Task details -
Rewrite the lines below, swapping every "icon" for "button" and keeping everything else the same. Leave the pictures out of your answer.
— START Given records —
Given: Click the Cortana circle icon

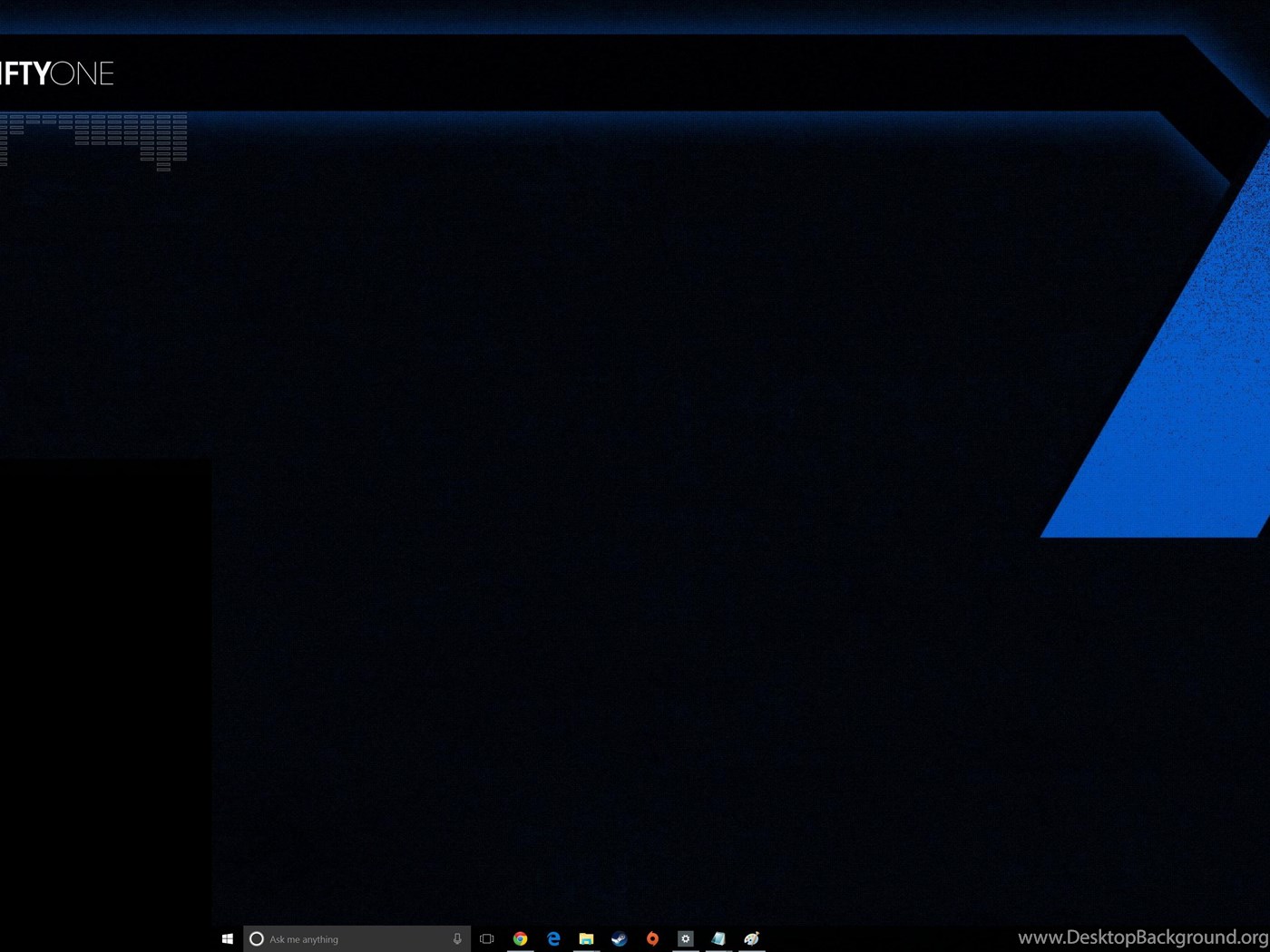Looking at the screenshot, I should pyautogui.click(x=257, y=939).
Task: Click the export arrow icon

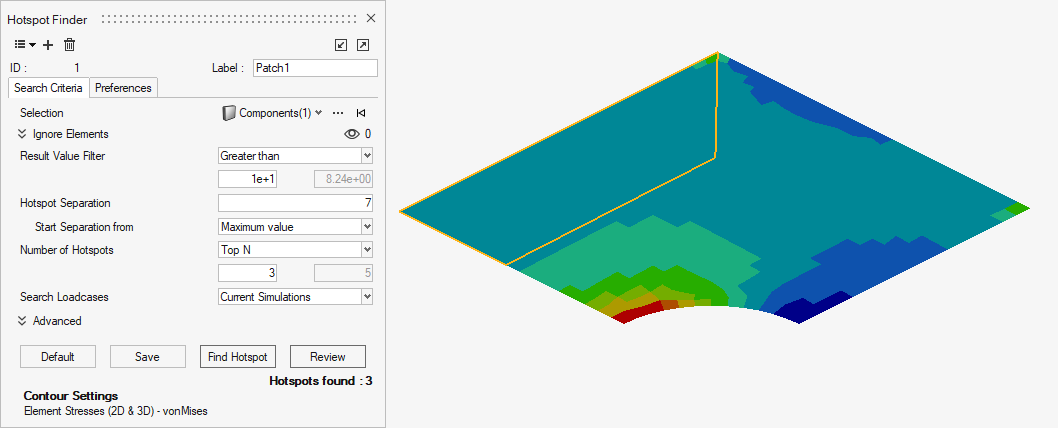Action: (362, 45)
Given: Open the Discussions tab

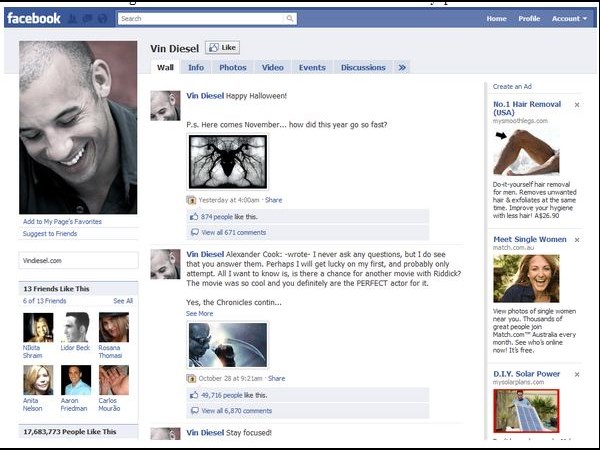Looking at the screenshot, I should 363,68.
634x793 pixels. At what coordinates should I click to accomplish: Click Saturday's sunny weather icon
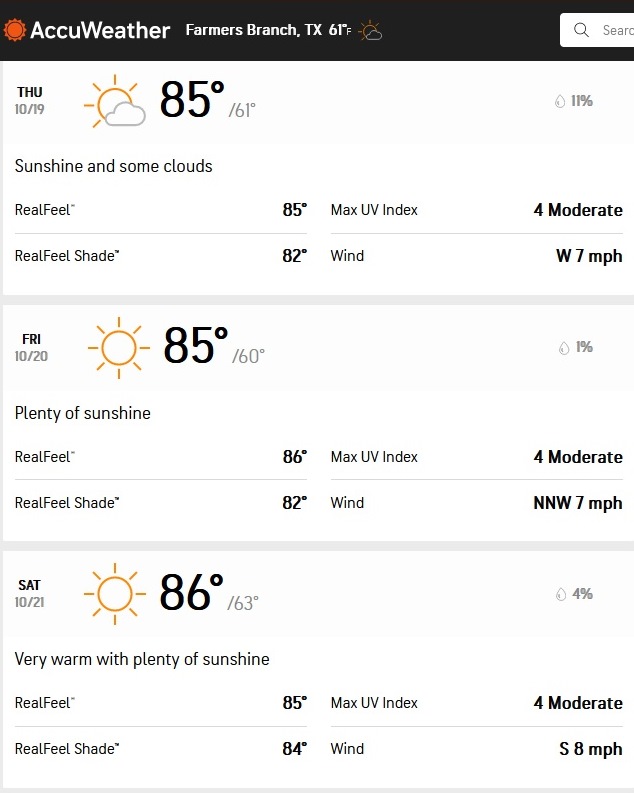115,594
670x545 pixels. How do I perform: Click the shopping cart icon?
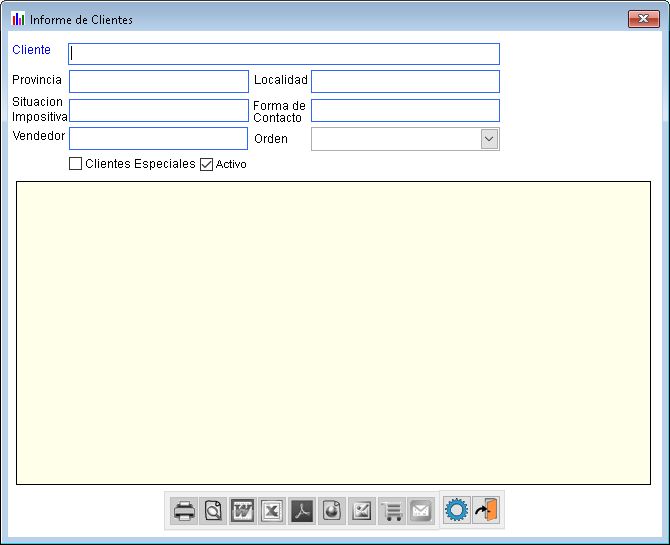coord(391,511)
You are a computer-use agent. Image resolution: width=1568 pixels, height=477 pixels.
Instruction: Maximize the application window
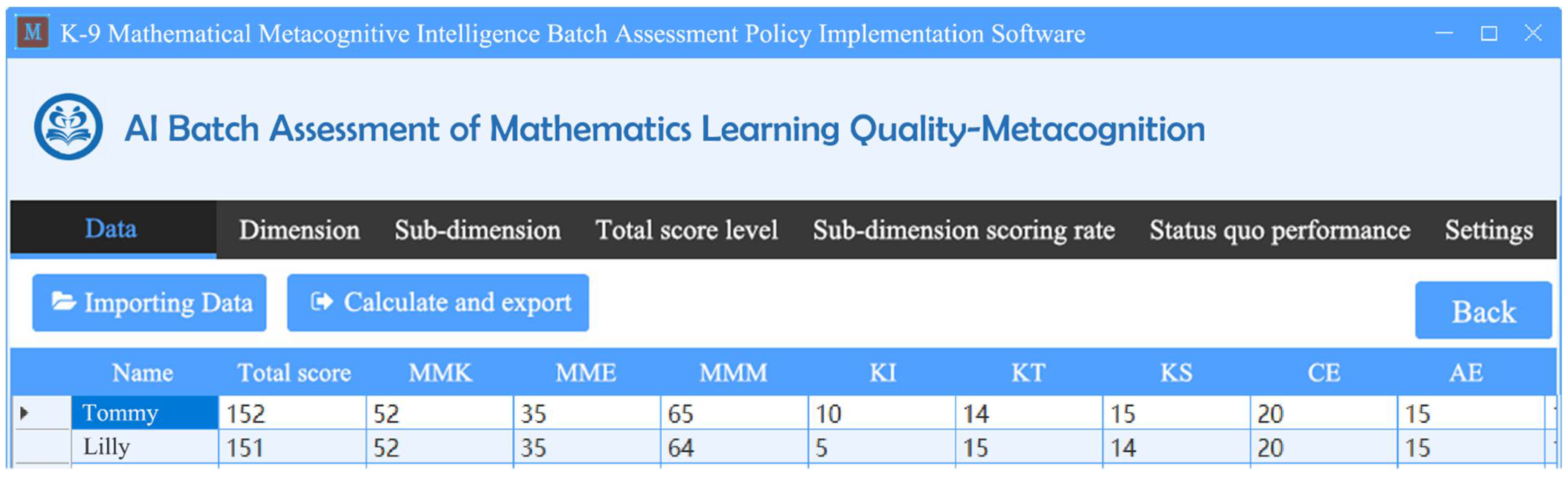tap(1489, 33)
— END Given records —
Result -
Given: Click the Cortana circle button

Looking at the screenshot, I should pyautogui.click(x=257, y=939).
Task: Click the export arrow button

Action: (362, 45)
Given: Open the Discussions tab

Looking at the screenshot, I should 363,68.
634x793 pixels. At what coordinates should I click to accomplish: Click Saturday's sunny weather button
115,594
670x545 pixels. How do I perform: Click the shopping cart button?
coord(391,511)
You are a computer-use agent. Image resolution: width=1568 pixels, height=477 pixels.
Instruction: Maximize the application window
tap(1489, 33)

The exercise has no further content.